The phonon Hall effect: theory and application

TL;DR

This paper develops a comprehensive theoretical framework for the phonon Hall effect in crystal lattices, demonstrating how magnetic fields and temperature tuning influence phonon transport and revealing topological singularities in kagome lattices.

Contribution

It introduces a novel second quantization approach for non-Hermite Hamiltonians and predicts tunable Hall conductivity and topological phonon phenomena in kagome lattices.

Findings

Hall conductivity direction can be reversed by temperature tuning.

Three singularities in phonon Hall conductivity linked to band topology.
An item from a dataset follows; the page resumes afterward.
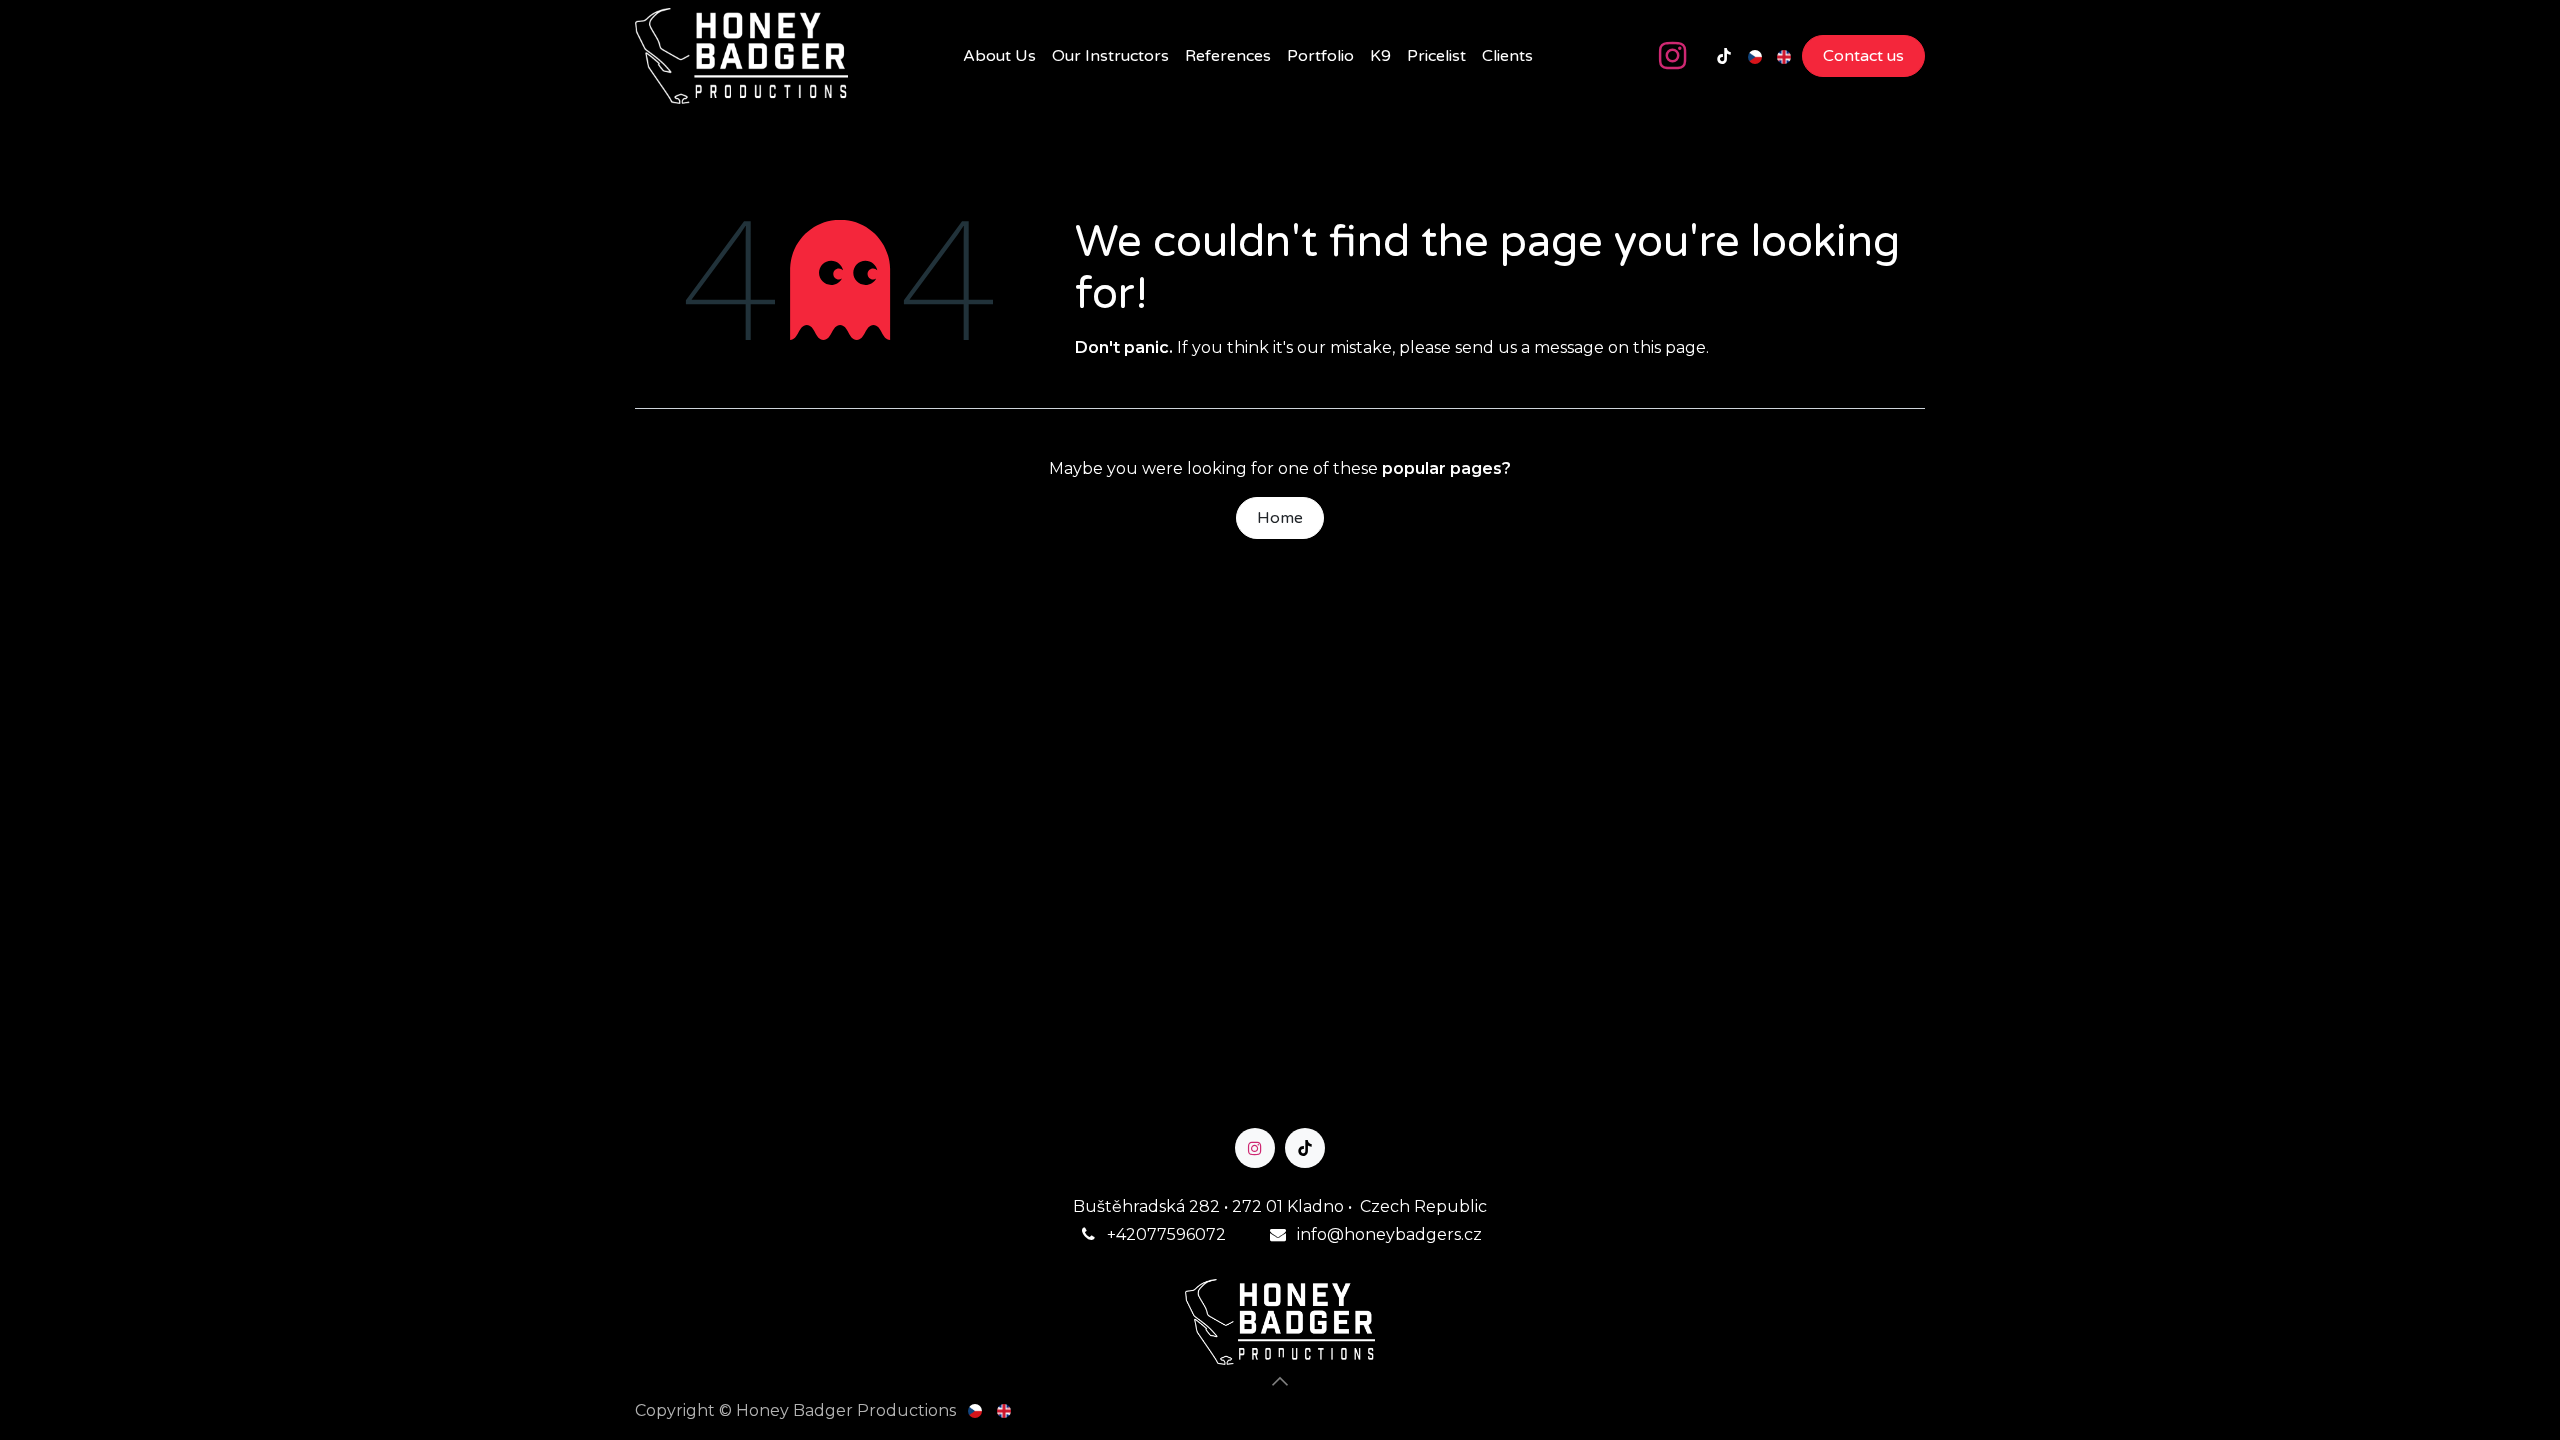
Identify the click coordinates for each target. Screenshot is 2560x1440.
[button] (1280, 1381)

Theoretical predictions applicable to real kagome materials.

Abstract

We present a systematic theory of the phonon Hall effect in a ballistic crystal lattice system, and apply it on the kagome lattice which is ubiquitous in various real materials. By proposing a proper second quantization for the non-Hermite Hamiltonian in the polarization-vector space, we obtain a new heat current density operator with two separate contributions: the normal velocity responsible for the longitudinal phonon transport, and the anomalous velocity manifesting itself as the Hall effect of transverse phonon transport. As exemplified in kagome lattices, our theory predicts that the direction of Hall conductivity at low magnetic field can be reversed by tuning temperatures, which we hope can be verified by experiments in the future. Three phonon-Hall-conductivity singularities induced by phonon-band-topology change are discovered as well, which correspond to the degeneracies at three different symmetric center points, \Gamma, K, X, in the wave-vector space of the kagome lattice.